Extracted records —
= = = = = = =

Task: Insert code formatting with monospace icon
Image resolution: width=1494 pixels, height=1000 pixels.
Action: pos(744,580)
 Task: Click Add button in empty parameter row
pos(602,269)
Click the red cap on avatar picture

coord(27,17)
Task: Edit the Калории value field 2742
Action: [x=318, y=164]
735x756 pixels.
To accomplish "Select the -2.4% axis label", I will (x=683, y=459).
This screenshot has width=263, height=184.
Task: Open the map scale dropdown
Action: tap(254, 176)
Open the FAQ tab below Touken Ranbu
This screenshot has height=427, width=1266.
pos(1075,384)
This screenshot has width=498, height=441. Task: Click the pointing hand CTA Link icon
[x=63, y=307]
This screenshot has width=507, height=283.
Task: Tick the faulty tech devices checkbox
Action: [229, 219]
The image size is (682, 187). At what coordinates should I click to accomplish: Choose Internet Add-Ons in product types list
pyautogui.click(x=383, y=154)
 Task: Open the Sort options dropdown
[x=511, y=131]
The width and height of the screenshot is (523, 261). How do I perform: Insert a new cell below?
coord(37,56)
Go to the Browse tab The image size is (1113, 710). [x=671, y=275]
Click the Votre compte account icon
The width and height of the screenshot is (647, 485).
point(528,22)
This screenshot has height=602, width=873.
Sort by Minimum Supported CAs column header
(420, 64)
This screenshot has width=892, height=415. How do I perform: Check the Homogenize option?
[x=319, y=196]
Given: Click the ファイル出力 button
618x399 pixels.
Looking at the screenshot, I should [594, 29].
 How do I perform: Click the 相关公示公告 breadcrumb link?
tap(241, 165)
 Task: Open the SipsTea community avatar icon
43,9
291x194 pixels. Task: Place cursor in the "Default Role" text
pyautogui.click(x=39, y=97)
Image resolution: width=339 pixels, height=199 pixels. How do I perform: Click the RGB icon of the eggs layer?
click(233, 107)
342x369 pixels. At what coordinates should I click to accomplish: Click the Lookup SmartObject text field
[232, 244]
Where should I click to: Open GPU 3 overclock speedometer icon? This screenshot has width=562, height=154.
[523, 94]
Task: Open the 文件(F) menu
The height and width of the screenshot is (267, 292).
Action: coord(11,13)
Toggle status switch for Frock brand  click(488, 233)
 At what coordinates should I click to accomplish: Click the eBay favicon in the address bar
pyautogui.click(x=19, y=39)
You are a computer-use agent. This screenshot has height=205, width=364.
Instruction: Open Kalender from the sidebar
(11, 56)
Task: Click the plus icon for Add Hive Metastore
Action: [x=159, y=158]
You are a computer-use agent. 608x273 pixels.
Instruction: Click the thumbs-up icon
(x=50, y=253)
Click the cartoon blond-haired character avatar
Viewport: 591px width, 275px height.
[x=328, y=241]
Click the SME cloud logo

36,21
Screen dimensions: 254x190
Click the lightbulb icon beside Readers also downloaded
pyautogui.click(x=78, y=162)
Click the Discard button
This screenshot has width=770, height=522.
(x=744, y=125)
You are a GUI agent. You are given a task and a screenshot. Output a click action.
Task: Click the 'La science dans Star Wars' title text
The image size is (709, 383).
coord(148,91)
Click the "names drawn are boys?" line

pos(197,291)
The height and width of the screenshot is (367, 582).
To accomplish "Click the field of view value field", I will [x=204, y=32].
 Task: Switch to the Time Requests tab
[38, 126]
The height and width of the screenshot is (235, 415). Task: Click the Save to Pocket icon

= = = = = = =

How to complete this task — The required answer is the exact run of lines above starting at the line with "342x369 pixels. At" and ending at the line with "The height and width of the screenshot is (367, 582).", with both ends present.

Result for this task —
342x369 pixels. At what coordinates should I click to accomplish: Click the Lookup SmartObject text field
[232, 244]
Where should I click to: Open GPU 3 overclock speedometer icon? This screenshot has width=562, height=154.
[523, 94]
Task: Open the 文件(F) menu
The height and width of the screenshot is (267, 292).
Action: coord(11,13)
Toggle status switch for Frock brand  click(488, 233)
 At what coordinates should I click to accomplish: Click the eBay favicon in the address bar
pyautogui.click(x=19, y=39)
You are a computer-use agent. This screenshot has height=205, width=364.
Instruction: Open Kalender from the sidebar
(11, 56)
Task: Click the plus icon for Add Hive Metastore
Action: [x=159, y=158]
You are a computer-use agent. 608x273 pixels.
Instruction: Click the thumbs-up icon
(x=50, y=253)
Click the cartoon blond-haired character avatar
Viewport: 591px width, 275px height.
[x=328, y=241]
Click the SME cloud logo

36,21
Screen dimensions: 254x190
Click the lightbulb icon beside Readers also downloaded
pyautogui.click(x=78, y=162)
Click the Discard button
This screenshot has width=770, height=522.
(x=744, y=125)
You are a GUI agent. You are given a task and a screenshot. Output a click action.
Task: Click the 'La science dans Star Wars' title text
The image size is (709, 383).
coord(148,91)
Click the "names drawn are boys?" line

pos(197,291)
The height and width of the screenshot is (367, 582).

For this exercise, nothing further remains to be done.